September 12, 2018, 03:12 pm Michael Devitt – Last year, the AAFP declined to endorse a hypertension (HTN) guideline issued by the American Heart Association (AHA), the American College of Cardiology (ACC) and nine other health professional organizations that recommended treating HTN with lifestyle changes and medications as needed beginning at a blood pressure (BP) level of 130/80 mm Hg instead of the commonly accepted threshold of 140/90 mm Hg.
Now, new research suggests that aggressive HTN treatment to targets similar to what the AHA/ACC guideline recommended may produce unintended adverse consequences in many patients.
In a cross-sectional study involving nearly half a million people that was published in the American Journal of Preventive Medicine (AJPM), researchers found that if older patients taking prescribed medications to treat their HTN experienced unusually low BP (i.e., a systolic BP [SBP] level of less than 110 mm Hg) at least once in a given year, they were twice as likely to faint or experience a fall as those whose SBP remained at 110 mm Hg or higher.

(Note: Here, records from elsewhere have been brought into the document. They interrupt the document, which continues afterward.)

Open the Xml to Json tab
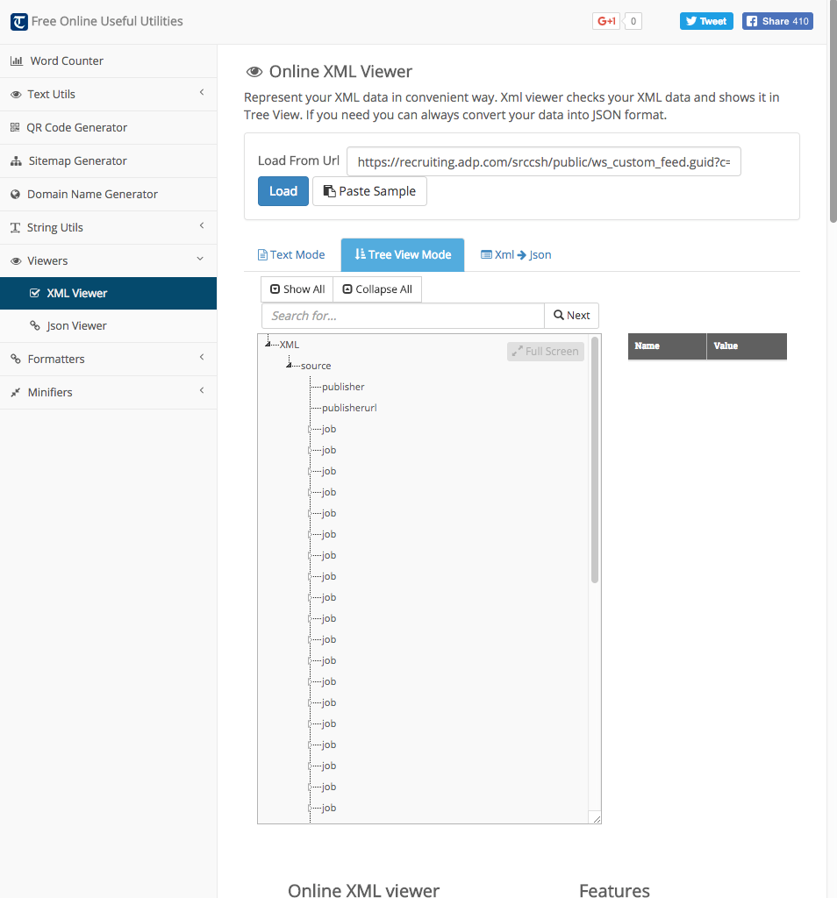The width and height of the screenshot is (837, 898). (x=516, y=254)
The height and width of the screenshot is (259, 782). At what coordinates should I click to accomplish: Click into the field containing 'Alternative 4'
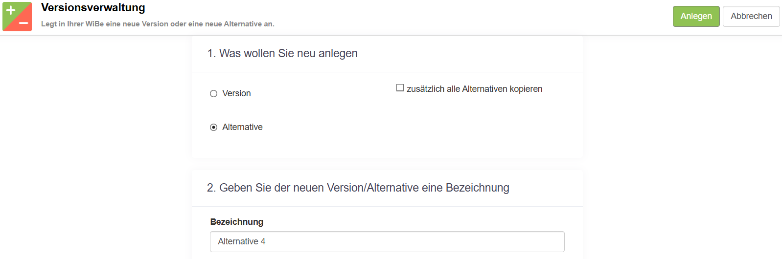point(387,242)
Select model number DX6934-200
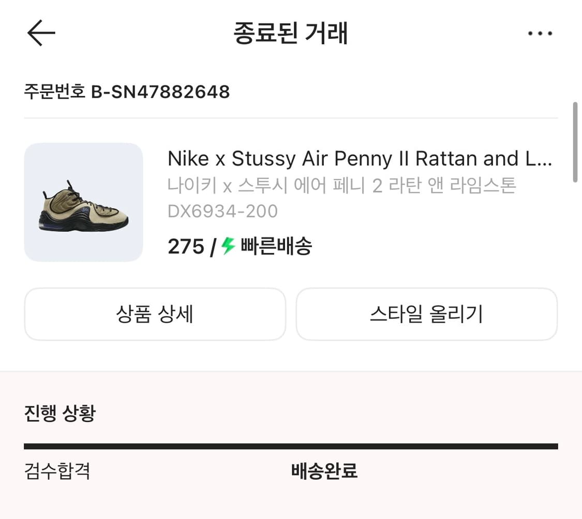582x519 pixels. [x=222, y=211]
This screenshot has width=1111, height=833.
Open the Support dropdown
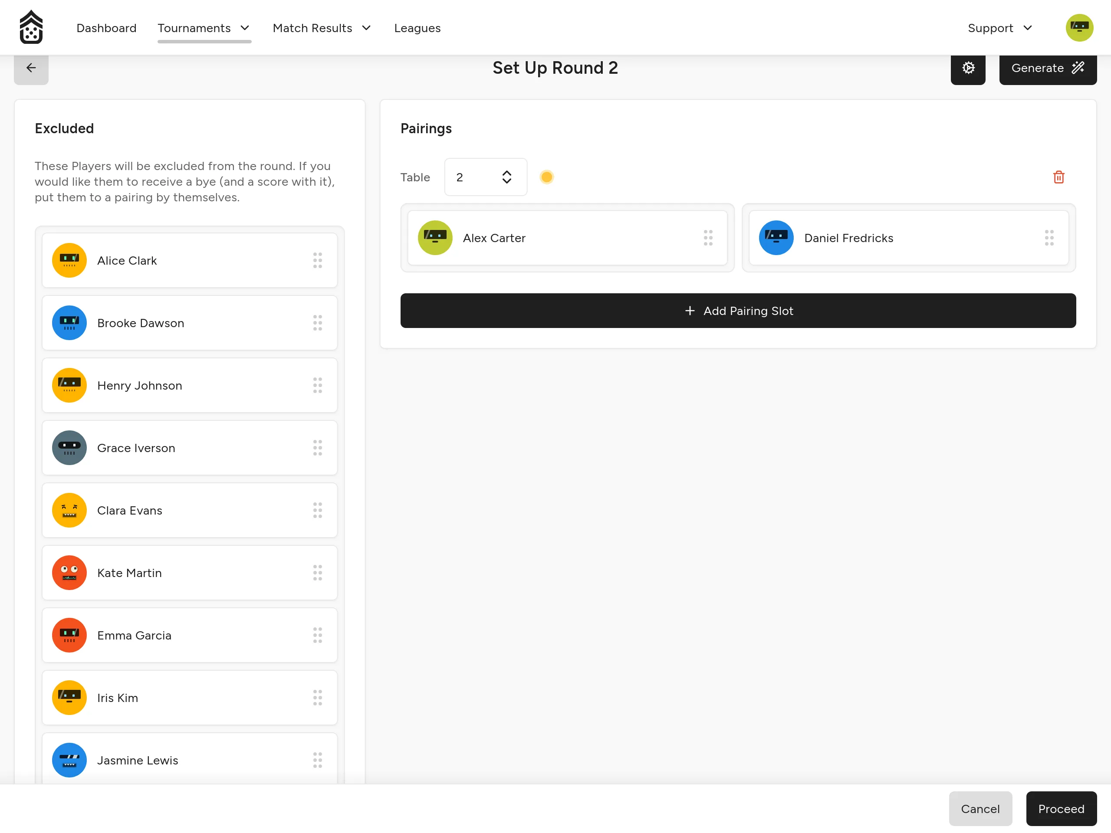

"Efforts to reduce blood pressures for patients with hypertension are an important factor in reducing the risk of heart attack and stroke," said study lead author John Sim, M.D., a clinician investigator in the Division of Nephrology and Hypertension at Kaiser Permanente Los Angeles Medical Center and assistant clinical professor at the David Geffen University of California, Los Angeles, School of Medicine, in a news release.
"But our study shows that attaining a lower blood pressure could create a subpopulation of patients whose blood pressures may go too low, which can pose risk for serious falls and fainting," Sim added.

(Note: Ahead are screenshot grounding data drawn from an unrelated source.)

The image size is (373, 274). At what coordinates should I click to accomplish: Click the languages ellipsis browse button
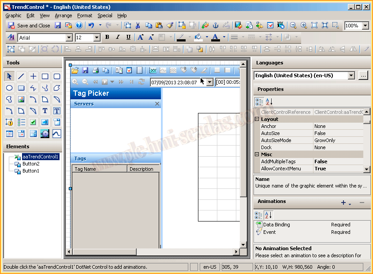(363, 75)
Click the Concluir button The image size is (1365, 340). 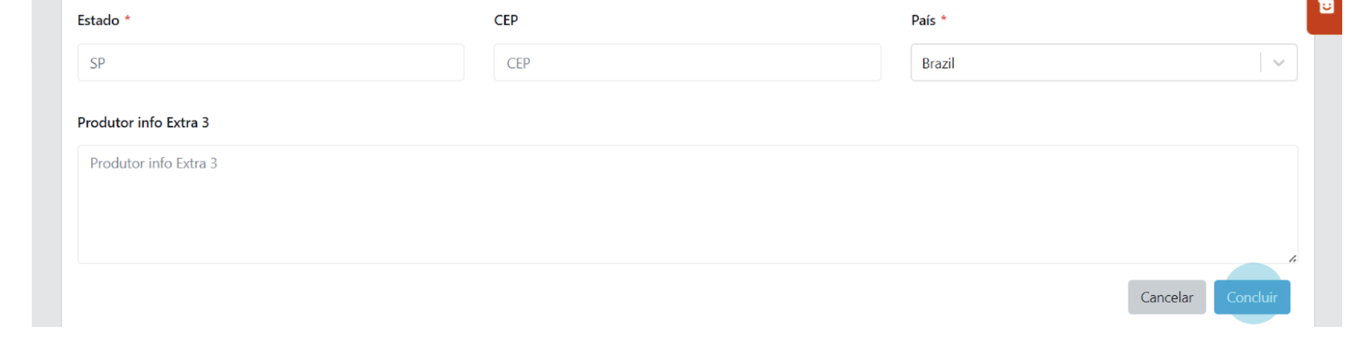1252,297
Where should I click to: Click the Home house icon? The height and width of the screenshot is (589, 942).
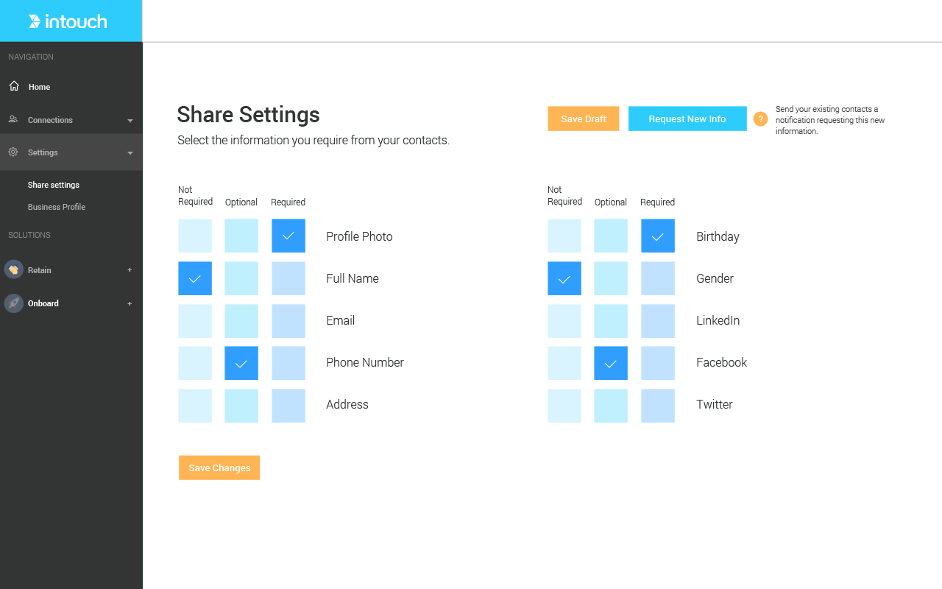coord(14,86)
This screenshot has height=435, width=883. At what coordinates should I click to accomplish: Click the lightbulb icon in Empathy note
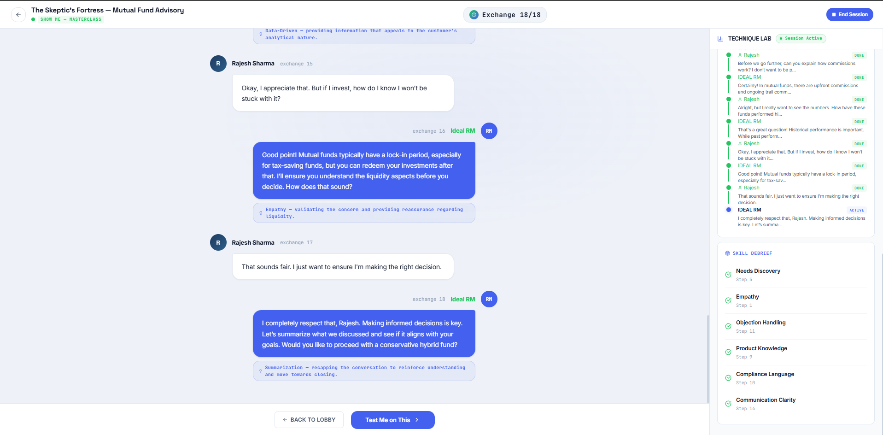pos(261,213)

The AJPM researchers analyzed the health records of 477,516 individuals actively being treated for HTN during a one-year observation period. Mean patient age was 65, and women made up 53 percent of the study cohort.

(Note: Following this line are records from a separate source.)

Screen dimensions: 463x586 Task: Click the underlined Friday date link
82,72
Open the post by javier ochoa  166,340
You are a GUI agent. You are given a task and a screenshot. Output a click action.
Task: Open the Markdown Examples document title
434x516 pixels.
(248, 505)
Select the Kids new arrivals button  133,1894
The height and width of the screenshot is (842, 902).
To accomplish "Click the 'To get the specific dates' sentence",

The researchers used the lowest SBP reading measured within the observation period as the minimum SBP and the mean value of all blood pressure readings during the observation period to determine the mean SBP.
The mean BP of the study population overall was 129/72 mm Hg. Most participants underwent multiple BP measurements, with 75 percent having three or more measurements during the observation period. Thirty-six percent of participants were taking three or more antihypertensive drugs, and 21 percent had three or more comorbidities.
Among the study's most important findings:
"These findings suggest that frequent BP monitoring and low BP thresholds for medication modification should be considerations in the current HTN treatment environment," the authors wrote. "With the growing emphasis on intensive BP control, adverse treatment risk and treatment among high-risk populations will be important concerns when individualizing HTN treatment."
The AJPM findings should raise a red flag for family physicians who see older patients for a number of reasons.
First, older patients are more likely(www.ncbi.nlm.nih.gov) to experience orthostatic hypotension than their younger counterparts. And because their bodies don't compensate for rapid reductions in BP as quickly as those of younger patients and their reflexes are slower, they are at increased risk of becoming dizzy and/or falling.
It's also well known that serious falls in the elderly are a major health concern. Results from a multitude of studies have shown that serious falls are a leading cause of injury-related hospitalization, a strong predictor of being admitted to a nursing home and the leading cause of injury-related death in these patients. And once an elderly person has a serious fall, he or she is up to six times more likely to experience another fall in the future.
Finally, a core question remains unanswered: What should the target BP be for patients who are taking antihypertensive drugs?
According to Jennifer Frost, M.D., medical director for the Academy's Health of the Public and Science Division, several items should be taken into account before defining any such goal.
"Every patient is different, with different risks, comorbidities and values," Frost told AAFP News. "Whenever possible, treatment should be based on all of these factors."
In 2017, Frost noted, the AAFP and the American College of Physicians (ACP) collaborated on a clinical practice guideline that addresses BP targets in adults older than 60 -- a patient population similar to that in the AJPM study. That AAFP/ACP guideline recommends an SBP target of less than 150 mm Hg for individuals older than 60 who have persistent SBP of 150 mm Hg or higher.
Regarding this particular patient group, said Frost, "The evidence shows that the benefit of strict blood pressure control in this population is small, while there are serious potential harms, as demonstrated in this study."
The AHA/ACC guideline defines stage 1 HTN as an SBP level of 130-139 mm Hg or a diastolic BP (DBP) of 80-89 mm Hg, and stage 2 HTN as an SBP level of 140 mm Hg or higher or DBP of 90 mm Hg or higher.
The AAFP, meanwhile, continues to endorse the "2014 Evidence-Based Guideline for the Management of High Blood Pressure in Adults" developed by panel members appointed to the Eighth Joint National Committee (JNC8). The JNC 8 guideline does not provide a specific definition of HTN, instead recommending pharmacotherapy to treat to a BP goal of less than 140/90 mm Hg for most patients with HTN and to less than 150/90 mm Hg for adults 60 or older who have HTN.